Credit ratings are based on ability to pay and willingness to pay.
David Beers of S&P knows this and has discussed this in the past.
So why then did David T. Beers decide to downgrade the US on ability to pay, and not explicitly on willingness to pay?
Sure looks like a case of intellectual dishonesty.
And I have no idea why.
So much for his legacy.
Well, its a very short post, so fair use restricts it to an even shorter quote.
But this is the gist of it: no issuer of its own currency is ever forced to default on debt issued in its own currency.
Think about it: if your family’s IOU’s were accepted by the bank to repay debts … could you ever run short of the means to pay your debts?
What would an honest downgrade have said? Below the fold.
The argument for a downgrade is this:
The only credit risk is that the sovereign issuer of currency is unwilling to pay its debts, as Mosler says. An honest downgrade would be, “in voting down a clean extension of the credit ceiling, the majority in the House of Representatives of the United States demonstrated a willingness to consider defaulting on its debts as a bargaining ploy to get what it wants. This implies a risk of default greater than 0, and so US debt doesn’t deserve the “absolutely no risk of default” rating of AAA.
The argument against a downgrade is this:
Even in the manufactured debt ceiling crisis, there was never any reason to believe that interest would not be paid on Treasury Debt nor that Treasury Debt that matured would be redeemed at its face value. What the Government would have done ~ for no good reason, since it has the legal authority to mint coinage with face values in the billions, which on deposit in the Fed would have allowed payment to have been cleared without requiring the issue of debt ~ would have been to miss appropriated payments which it was not legally bound to pay.
So as far as what S&P are rating, the actual payments on the actual Treasury bonds, bills and notes that Congress permitted the Treasury to issue … there was no risk.

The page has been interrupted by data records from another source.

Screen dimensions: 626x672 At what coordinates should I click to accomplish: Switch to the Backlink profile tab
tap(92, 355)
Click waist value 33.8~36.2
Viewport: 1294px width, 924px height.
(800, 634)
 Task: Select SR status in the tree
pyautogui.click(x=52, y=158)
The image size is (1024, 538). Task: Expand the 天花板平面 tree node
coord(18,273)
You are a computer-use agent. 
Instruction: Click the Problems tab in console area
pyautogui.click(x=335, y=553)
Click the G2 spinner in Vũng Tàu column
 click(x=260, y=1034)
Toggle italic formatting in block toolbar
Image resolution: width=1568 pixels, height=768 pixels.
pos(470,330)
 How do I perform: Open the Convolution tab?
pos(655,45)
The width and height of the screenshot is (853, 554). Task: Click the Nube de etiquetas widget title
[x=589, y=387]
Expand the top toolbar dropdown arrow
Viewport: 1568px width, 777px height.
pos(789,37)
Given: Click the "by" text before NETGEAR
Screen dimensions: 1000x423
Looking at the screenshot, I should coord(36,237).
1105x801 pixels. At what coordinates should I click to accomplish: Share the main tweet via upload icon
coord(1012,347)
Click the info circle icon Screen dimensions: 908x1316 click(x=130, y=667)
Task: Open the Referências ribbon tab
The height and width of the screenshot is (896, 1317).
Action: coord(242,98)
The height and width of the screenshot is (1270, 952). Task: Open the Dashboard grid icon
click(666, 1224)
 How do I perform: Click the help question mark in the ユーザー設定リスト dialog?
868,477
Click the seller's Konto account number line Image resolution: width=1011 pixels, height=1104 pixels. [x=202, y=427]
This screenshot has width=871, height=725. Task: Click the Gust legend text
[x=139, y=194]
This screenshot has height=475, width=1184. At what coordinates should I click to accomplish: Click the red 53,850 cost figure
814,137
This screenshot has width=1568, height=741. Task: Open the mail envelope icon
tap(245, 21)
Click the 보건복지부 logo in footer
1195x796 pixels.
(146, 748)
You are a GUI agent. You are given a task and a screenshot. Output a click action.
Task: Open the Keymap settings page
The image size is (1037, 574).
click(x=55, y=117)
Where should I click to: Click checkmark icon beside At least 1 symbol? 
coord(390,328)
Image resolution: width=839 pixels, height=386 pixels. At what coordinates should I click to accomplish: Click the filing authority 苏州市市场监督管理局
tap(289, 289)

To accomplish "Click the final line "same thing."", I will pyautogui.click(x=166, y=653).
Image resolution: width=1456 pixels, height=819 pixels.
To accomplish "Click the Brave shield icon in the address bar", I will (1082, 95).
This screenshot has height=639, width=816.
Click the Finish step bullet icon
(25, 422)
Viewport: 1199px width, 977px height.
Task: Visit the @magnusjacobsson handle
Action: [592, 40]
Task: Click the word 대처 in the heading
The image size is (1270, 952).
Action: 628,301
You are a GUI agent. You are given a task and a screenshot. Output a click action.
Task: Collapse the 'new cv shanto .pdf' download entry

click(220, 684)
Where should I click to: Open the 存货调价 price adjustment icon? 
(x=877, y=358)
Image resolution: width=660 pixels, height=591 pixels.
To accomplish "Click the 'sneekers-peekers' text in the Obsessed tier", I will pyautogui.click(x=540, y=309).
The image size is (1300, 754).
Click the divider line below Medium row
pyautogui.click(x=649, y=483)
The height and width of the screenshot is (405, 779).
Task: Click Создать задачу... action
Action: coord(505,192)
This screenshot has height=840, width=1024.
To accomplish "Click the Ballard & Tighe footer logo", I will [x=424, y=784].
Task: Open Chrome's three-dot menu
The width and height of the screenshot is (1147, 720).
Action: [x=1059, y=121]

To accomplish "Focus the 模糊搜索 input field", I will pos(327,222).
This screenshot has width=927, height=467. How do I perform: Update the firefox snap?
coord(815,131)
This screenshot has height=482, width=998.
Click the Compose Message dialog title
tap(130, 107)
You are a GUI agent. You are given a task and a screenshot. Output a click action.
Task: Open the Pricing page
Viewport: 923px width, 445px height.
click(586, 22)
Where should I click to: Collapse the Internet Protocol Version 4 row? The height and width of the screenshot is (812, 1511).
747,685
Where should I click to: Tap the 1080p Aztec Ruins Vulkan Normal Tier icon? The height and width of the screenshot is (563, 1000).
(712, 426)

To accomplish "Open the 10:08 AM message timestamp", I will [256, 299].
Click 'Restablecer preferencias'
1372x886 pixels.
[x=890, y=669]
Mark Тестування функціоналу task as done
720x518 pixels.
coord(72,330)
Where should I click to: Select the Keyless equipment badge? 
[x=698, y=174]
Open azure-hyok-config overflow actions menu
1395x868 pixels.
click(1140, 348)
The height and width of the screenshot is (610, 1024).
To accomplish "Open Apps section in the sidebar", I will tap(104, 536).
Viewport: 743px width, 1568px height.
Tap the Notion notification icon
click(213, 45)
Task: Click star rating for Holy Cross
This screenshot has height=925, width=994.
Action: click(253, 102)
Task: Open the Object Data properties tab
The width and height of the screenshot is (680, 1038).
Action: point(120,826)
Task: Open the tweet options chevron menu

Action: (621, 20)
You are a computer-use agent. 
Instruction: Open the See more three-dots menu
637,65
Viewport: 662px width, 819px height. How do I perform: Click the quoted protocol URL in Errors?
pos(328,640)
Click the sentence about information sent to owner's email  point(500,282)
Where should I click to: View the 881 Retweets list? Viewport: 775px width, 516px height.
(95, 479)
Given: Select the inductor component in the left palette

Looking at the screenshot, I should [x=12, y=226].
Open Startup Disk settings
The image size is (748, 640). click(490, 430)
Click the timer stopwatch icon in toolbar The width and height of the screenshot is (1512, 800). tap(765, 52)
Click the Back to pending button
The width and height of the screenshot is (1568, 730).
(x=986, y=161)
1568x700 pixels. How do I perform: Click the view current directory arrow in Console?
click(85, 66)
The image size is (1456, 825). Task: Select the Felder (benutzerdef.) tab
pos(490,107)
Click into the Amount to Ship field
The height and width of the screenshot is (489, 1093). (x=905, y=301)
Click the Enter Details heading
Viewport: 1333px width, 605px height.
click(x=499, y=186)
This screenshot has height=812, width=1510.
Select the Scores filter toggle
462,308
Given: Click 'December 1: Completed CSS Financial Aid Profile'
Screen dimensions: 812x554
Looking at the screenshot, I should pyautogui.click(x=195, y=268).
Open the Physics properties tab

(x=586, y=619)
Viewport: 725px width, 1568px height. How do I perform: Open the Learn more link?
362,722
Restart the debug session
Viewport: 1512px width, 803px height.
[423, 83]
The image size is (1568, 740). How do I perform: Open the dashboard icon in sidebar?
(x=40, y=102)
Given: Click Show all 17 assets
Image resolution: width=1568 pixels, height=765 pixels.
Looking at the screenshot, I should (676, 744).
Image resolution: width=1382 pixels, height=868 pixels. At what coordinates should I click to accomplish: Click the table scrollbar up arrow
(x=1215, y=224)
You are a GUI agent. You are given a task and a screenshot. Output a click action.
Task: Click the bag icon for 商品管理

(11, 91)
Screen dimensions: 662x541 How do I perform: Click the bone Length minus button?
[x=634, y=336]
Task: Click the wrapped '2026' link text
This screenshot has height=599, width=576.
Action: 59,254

However, 10 years is a long time in politics, and 10 years of this bullshit, who can tell. So while its hard to make a case that bills and notes should be rated below AAA, AA+ for 10 year bonds may be a bit more plausible.
Bottom line, though, S&P is still lying to people when it pretends that the rating is about “ability to pay”. Its only ever about willingness to pay for a government issuing debt in the currency it issues.